Above: the journey of barangs in the 'bode.

10 Memories
1. "No Tiger". The funniest joke of a very strange day, when our driver, Poly, indicated (to our relief) that the jungle surrounding Pol Pot's house did not contain big cats.

2. "Fish can walk". Another three-syllabled sentence that yielded laughs galore. This time we were at the mangroves and our guide was commentating the movements of a salamander. Who said vocabulary was important?

3. "No landmine". Less than 30 seconds after being told that there were no landmines in the vicinity of Koh Ker, we spotted the skull and crossbones sign indicating a minefield. In case we'd forgotten, this was Cambodia. The well-worn path had never looked so good.

4. Cambodian karaoke videos. Much to my dismay, almost every bus journey had a Cambodian popsong soundtrack. However, the joke was on me, and I eventually succumbed. I am now the proud owner of a catchy Cambodian pop album. Don't laugh.

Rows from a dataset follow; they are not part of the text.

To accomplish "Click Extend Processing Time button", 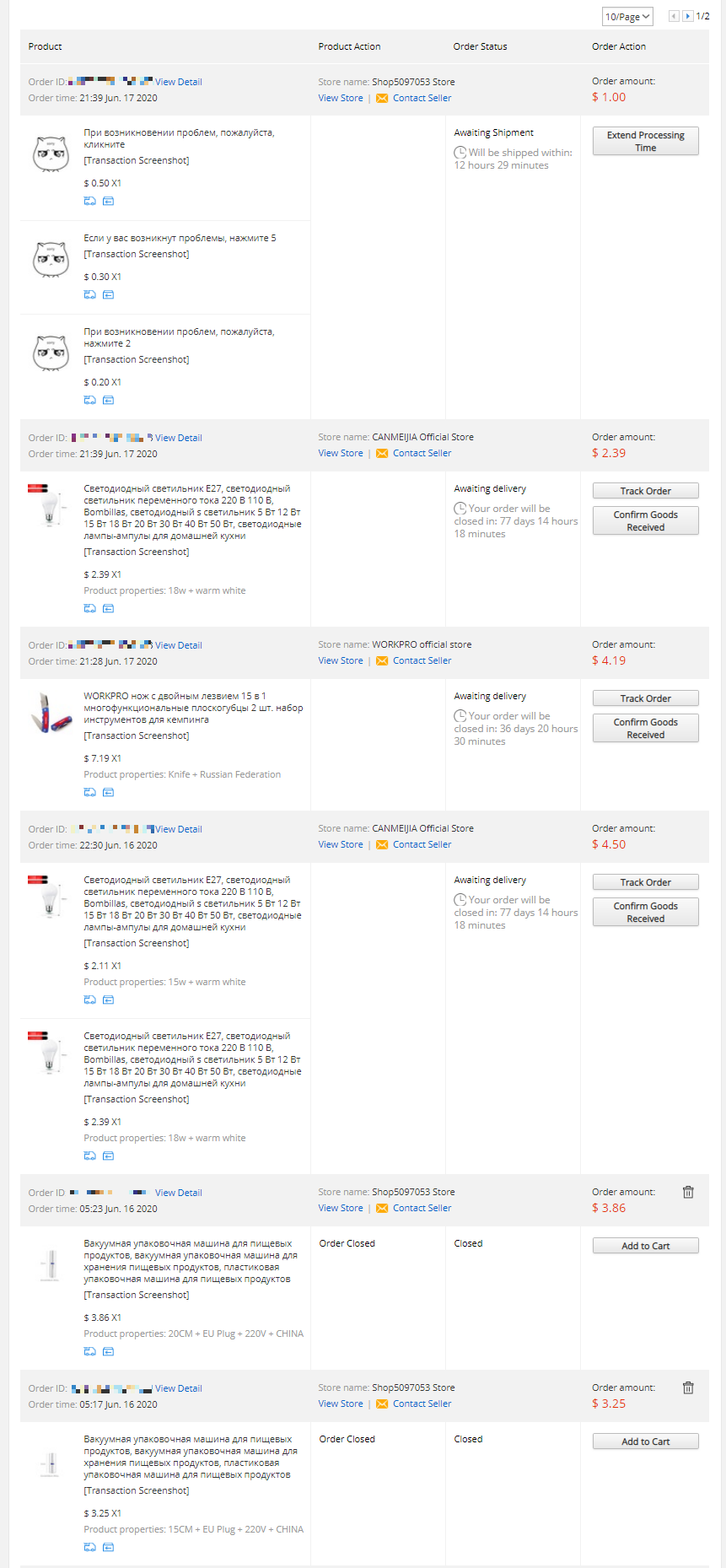I will [x=646, y=141].
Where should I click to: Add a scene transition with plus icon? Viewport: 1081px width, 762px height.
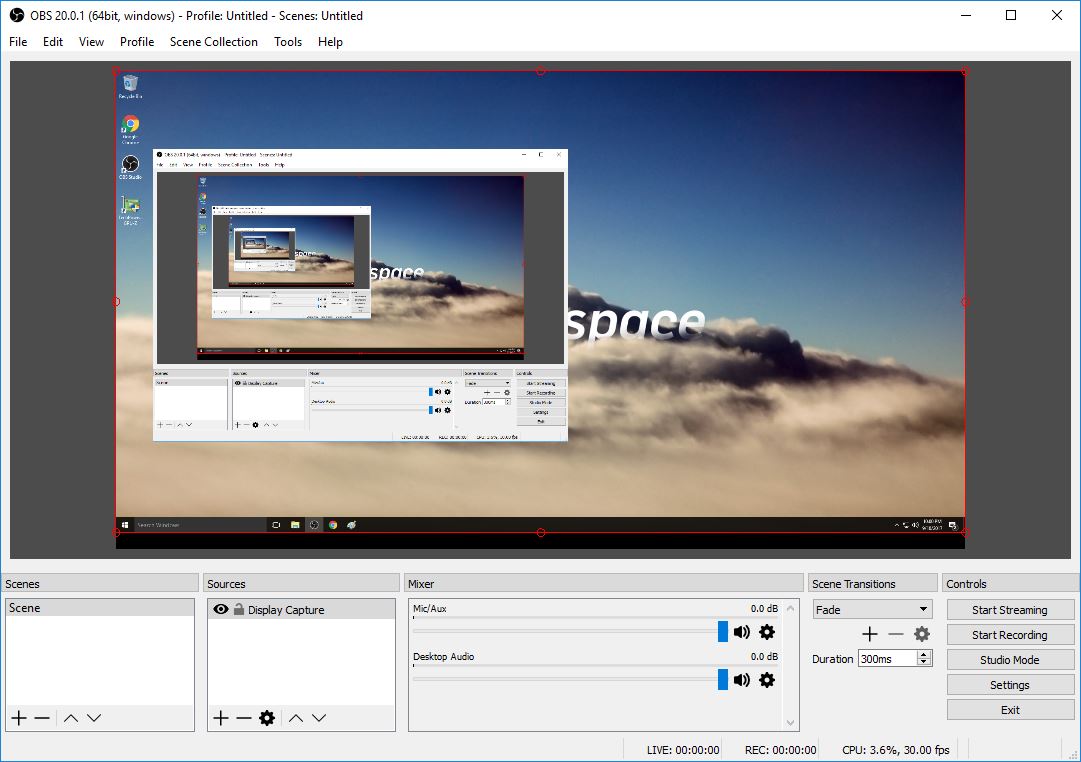point(870,634)
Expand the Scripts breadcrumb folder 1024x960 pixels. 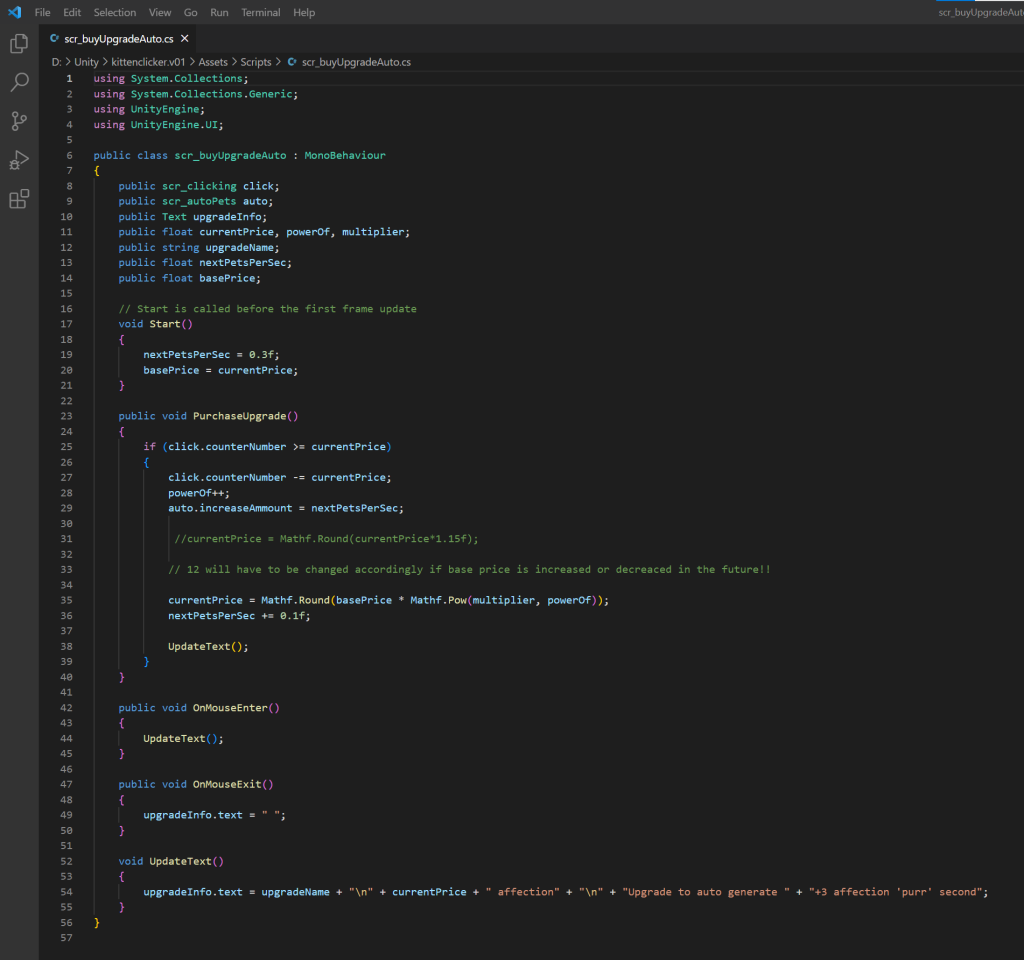(x=257, y=62)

5. Crab at Kep. Out off the sea and into my belly within 15 minutes. Enough said.

6. The language. Sok sabai? Sai Sabok. Spoonerisms, wordplay, tongue-twisters and more - the Khmer language is good fun to speak and the Khmers have a great deal of fun manipulating it for pleasure.

7. Transport. Tuk tuks, buses, taxis, motodops, bicycles, boats, rafts, and even good old-fashioned walking. Getting around the bodge has certainly been interesting and varied.

8. Nothing is Ordinary. This is the slogan I suggested when the Ministry of Tourism opened a competition to coin the slogan for a forthcoming advertising campaign. Predictably, the winning entry was boring and will attract nobody to Cambodia (Kingdom of Wonder). That does not change that fact that nothing is ordinary in Cambodia. It has been an assault on the senses, and it has been extraordinary.

9. People of Cambodia. The people and their humour will be what I miss most.

10. Hun Sen. A man who provided the material for so many of my conversations in Cambodia. Goodbye to Hun Sen and the members of the Cambodian People's Party!

Above: Goodbye to a man who has inspired so much in Cambodia.

Leg 17: hardly Siamese twins

We drove from Battambang to the Thai border at Poipet with slightly heavy hearts. Leaving Cambodia is sad, and who knows what it will resemble next time we are here; it is a country that is changing quickly.

The taxi driver ensured that the journey was suitably hair-raising by minimising the amount of time required to complete the job. On arrival at the border, EL handed over her Cambodian SIM card to the taxi driver (he was then to pass it onto a tuk tuk driver in Battambang) and we meandered to the checkpoint.

Leg 17: Battambang-Poipet (in green).

And then it was sawasdee kap Thailand. The difference between Cambodia and Thailand was immediately apparent and it was quite a shock after 18 months in Cambodia.

Getting acclimatised to a new language, a new currency, a new way of thinking, and the new quirks of life is going to take some time but, as always, will be a spectacularly fun process. Goodbye Cambodia, hello Thailand.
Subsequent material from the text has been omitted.